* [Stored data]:
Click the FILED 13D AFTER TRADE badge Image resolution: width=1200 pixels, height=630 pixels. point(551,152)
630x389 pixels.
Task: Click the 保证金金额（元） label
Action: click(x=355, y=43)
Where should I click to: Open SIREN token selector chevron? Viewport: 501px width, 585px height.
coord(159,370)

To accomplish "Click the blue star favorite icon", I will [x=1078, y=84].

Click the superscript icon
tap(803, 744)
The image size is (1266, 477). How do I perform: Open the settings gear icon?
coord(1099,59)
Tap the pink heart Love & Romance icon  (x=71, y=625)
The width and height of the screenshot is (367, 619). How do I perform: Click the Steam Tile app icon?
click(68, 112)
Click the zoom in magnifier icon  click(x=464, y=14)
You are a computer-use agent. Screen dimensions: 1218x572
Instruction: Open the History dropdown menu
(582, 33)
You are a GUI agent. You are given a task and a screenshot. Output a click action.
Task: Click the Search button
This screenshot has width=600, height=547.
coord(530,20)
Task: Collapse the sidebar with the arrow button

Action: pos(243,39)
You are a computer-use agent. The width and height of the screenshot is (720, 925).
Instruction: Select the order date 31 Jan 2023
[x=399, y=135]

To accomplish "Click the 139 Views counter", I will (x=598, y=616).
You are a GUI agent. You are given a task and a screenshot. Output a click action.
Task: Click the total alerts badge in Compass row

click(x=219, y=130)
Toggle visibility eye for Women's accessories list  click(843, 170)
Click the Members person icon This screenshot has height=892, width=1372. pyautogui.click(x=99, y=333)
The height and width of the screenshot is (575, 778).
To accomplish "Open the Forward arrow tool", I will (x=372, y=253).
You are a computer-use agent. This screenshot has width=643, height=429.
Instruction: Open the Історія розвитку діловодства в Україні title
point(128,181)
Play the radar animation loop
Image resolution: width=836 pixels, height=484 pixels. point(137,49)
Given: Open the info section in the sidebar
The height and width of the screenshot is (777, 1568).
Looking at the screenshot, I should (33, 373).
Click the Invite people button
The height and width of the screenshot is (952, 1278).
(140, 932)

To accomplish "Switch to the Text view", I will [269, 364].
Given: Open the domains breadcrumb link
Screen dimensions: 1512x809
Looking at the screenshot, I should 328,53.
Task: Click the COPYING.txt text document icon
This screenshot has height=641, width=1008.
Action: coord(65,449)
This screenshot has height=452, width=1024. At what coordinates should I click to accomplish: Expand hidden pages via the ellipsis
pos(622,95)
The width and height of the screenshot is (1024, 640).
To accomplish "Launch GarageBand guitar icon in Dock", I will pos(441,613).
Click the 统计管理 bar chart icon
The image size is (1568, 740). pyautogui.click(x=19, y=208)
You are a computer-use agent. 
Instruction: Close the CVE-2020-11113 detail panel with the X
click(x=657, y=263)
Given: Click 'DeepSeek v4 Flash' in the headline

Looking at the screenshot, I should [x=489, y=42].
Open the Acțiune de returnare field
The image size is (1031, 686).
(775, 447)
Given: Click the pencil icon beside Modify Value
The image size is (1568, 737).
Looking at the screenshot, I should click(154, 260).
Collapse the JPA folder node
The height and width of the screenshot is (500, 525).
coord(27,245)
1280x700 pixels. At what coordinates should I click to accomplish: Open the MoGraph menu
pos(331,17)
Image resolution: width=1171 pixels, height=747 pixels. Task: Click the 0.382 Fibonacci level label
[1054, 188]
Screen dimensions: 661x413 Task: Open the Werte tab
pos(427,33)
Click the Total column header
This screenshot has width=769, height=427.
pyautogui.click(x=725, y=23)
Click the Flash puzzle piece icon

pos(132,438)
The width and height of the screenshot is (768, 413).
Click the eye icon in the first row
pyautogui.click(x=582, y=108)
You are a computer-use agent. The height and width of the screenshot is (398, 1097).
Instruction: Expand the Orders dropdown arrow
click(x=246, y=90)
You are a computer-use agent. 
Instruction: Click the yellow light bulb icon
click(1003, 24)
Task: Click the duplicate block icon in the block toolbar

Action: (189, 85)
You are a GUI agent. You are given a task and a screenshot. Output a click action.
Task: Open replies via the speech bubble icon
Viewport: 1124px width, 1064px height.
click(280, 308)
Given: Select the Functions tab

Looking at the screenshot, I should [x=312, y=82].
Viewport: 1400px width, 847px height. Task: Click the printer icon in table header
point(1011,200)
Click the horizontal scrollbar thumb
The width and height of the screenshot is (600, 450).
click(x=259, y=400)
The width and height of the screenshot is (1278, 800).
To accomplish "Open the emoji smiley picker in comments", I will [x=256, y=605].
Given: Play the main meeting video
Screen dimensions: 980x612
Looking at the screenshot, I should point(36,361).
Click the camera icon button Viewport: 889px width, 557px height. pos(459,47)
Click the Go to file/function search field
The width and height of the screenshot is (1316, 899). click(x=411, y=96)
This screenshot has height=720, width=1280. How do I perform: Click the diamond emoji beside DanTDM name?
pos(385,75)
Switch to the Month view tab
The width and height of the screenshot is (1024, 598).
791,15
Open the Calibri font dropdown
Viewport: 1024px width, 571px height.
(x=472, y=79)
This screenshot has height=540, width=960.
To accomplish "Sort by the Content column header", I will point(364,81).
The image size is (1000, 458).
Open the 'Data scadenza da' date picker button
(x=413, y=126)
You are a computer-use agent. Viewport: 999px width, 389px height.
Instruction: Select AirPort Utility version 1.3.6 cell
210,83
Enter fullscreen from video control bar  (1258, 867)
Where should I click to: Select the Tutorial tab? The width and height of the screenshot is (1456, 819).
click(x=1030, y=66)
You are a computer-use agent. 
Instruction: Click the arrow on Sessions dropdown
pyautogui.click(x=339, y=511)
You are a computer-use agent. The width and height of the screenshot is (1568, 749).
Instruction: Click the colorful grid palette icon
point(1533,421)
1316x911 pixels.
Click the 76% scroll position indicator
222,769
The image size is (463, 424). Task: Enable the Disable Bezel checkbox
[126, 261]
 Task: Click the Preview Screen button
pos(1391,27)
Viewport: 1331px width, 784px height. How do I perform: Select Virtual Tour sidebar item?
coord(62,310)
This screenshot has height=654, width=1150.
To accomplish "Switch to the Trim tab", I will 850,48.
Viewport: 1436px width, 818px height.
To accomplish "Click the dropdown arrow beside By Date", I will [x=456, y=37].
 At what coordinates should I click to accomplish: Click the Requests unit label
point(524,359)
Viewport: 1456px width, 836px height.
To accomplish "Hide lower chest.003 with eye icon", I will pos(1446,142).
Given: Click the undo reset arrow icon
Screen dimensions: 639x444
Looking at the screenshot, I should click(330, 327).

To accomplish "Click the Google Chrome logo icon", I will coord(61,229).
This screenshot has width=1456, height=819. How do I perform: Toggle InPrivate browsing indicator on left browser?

* [Problem statement]: Locate each line in the listing above that contains the word "Instruction", and copy those lines out in full.

* [Full solution]:
Instruction: Open the History dropdown menu
Instruction: Select the order date 31 Jan 2023
Instruction: Open the Історія розвитку діловодства в Україні title
Instruction: Close the CVE-2020-11113 detail panel with the X
Instruction: Expand the Orders dropdown arrow
Instruction: Click the yellow light bulb icon
Instruction: Select AirPort Utility version 1.3.6 cell
Instruction: Click the arrow on Sessions dropdown
Instruction: Click the colorful grid palette icon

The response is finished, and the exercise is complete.